What is cloud computing exactly? As a beginning here is a definition
“An emerging computer paradigm where data and services
reside in massively scalable data centers in the cloud and
can be accessed from any connected devices over the
internet”
Like other definitions of topics like these, an understanding of the term cloud
computing requires an understanding of various other terms which are closely related
to this. While there is a lack of precise scientific definitions for many of these terms,
general definitions can be given.
Cloud Computing
A definition for cloud computing can be given as an emerging computer
paradigm where data and services reside in massively scalable data centers in the
cloud and can be accessed from any connected devices over the internet.
Cloud computing is a way of providing various services on virtual machines
allocated on top of a large physical machine pool which resides in the cloud. Cloud
computing comes into focus only when we think about what IT has always wanted - a
way to increase capacity or add different capabilities to the current setting on the fly
without investing in new infrastructure, training new personnel or licensing new
software. Here ‘on the fly’ and ‘without investing or training’ becomes the keywords
in the current situation. But cloud computing offers a better solution.

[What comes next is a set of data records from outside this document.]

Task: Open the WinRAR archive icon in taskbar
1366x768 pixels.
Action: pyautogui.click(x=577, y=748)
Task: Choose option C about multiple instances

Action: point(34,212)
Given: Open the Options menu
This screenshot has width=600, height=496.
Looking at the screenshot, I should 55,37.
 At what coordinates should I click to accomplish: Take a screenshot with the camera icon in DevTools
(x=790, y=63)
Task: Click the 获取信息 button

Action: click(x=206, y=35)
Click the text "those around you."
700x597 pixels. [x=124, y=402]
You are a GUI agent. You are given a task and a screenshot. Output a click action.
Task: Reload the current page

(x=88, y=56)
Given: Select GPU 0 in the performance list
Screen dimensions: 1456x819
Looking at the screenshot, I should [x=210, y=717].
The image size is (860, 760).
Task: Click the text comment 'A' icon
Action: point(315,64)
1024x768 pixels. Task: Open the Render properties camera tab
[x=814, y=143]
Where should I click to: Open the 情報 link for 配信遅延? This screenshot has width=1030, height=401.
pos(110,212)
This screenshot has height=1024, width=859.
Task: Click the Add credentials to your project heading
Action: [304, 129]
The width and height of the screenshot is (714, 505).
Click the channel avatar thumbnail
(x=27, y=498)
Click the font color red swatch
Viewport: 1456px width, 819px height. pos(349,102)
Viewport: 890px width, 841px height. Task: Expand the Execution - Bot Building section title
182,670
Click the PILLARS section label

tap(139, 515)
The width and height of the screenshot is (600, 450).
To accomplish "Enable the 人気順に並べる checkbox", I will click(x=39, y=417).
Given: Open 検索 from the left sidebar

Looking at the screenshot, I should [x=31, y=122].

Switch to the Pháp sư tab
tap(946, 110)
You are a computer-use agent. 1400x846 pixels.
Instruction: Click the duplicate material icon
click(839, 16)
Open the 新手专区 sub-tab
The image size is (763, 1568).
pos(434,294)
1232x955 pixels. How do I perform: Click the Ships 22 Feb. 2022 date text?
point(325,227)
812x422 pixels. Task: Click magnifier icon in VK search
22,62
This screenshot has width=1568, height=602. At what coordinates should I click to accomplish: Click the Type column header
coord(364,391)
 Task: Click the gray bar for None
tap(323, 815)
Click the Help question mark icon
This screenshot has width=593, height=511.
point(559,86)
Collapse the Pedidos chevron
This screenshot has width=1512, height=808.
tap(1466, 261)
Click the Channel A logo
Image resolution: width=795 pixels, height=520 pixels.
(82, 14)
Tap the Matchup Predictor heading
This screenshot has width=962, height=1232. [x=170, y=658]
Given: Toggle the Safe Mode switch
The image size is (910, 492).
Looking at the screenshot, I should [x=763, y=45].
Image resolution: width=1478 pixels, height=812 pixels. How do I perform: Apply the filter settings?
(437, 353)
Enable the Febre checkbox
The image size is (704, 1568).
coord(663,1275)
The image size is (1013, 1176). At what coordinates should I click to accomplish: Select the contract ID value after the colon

We have lots of compute power and storage capabilities residing in the
distributed environment of the cloud. What cloud computing does is to harness the
capabilities of these resources and make available these resources as a single entity
which can be changed to meet the current needs of the user. The basis of cloud
computing is to create a set of virtual servers on the available vast resource pool and
give it to the clients. Any web enabled device can be used to access the resources
through the virtual servers. Based on the computing needs of the client, the
infrastructure allotted to the client can be scaled up or down.
Need for Cloud Computing
What could we do with 1000 times more data and CPU power? One simple
question. That’s all it took the interviewers to bewilder the confident job applicants at
Google. This is a question of relevance because the amount of data that an application
handles is increasing day by day and so is the CPU power that one can harness.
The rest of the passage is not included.